Acórdão TRT24 — 0024616-21.2017.5.24.0076 | SumLex
Ementa
AUDIÊNCIA. REVELIA. INAPLICÁVEL. O réu apresentou defesa antes da audiência e compareceu na data designada. Observância dos art. 844 e 847 da CLT. Recurso do autor não provido.
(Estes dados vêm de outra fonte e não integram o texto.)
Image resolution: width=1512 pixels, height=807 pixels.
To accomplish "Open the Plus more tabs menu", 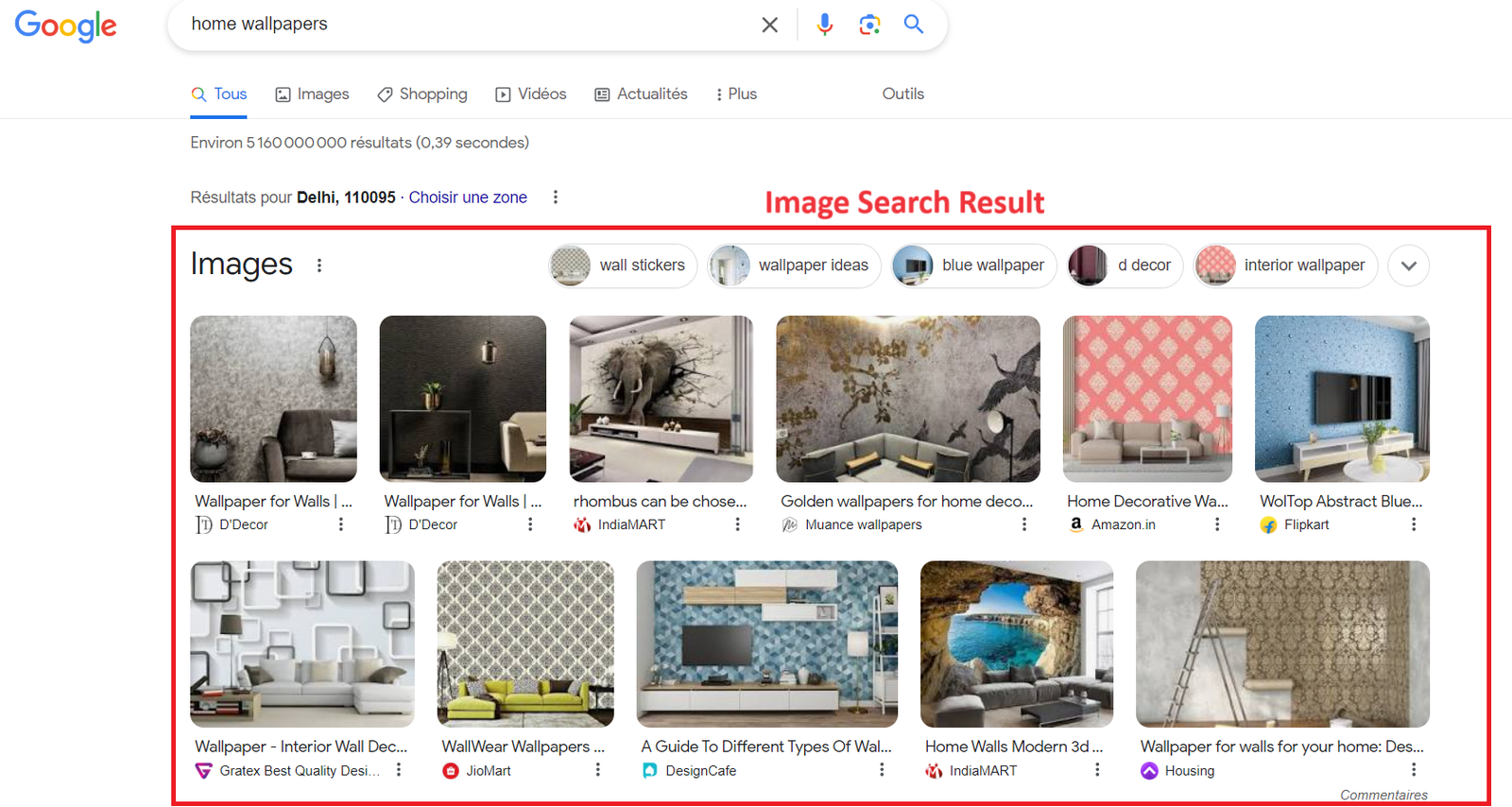I will (x=736, y=94).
AÇÃO CIVIL PÚBLICA. OBRIGAÇÃO DE FAZER. TUTELA INIBITÓRIA. RECOLHIMENTO DO FGTS. INEXISTÊNCIA DE VEDAÇÃO LEGAL. Esta ação civil pública visa apenas coibir irregularidades/atrasos quanto ao depósito do FGTS e não cobrar valores que efetivamente não foram depositados, razão pela qual não há falar em violação ao art. 1º, parágrafo único, da Lei nº 7.347/85. Passando para a análise do mérito, a prova dos autos revela atraso nos depósitos do FGTS. Portanto, condena-se o réu em obrigação de fazer, consistente em efetuar o recolhimento do percentual referente ao FGTS, conforme previsão constante nos art. 15 e 23, § 1º, I e V, ambos da Lei n. 8.036/90. Recurso do autor provido. MULTA (ASTREINTE). VALOR ARBITRADO. MANUTENÇÃO. O valor atende à finalidade da medida, porquanto seu escopo é o adimplemento da obrigação pelo réu e não inviabilizar a continuidade da atividade hospitalar. Recurso do autor não provido. M. B. V.. INTERVENTOR DO HOSPITAL. RESPONSABILIDADE SOLIDÁRIA. O Município assumiu a gestão do hospital e se beneficiou do labor dos trabalhadores, devendo assumir as obrigações que contraiu. Recurso do réu não provido. PREQUESTIONAMENTO. Tese explícita adotada no acórdão (Súmula 297 e OJ 118 da SBDI-I do C. TST). Recurso do autor não provido.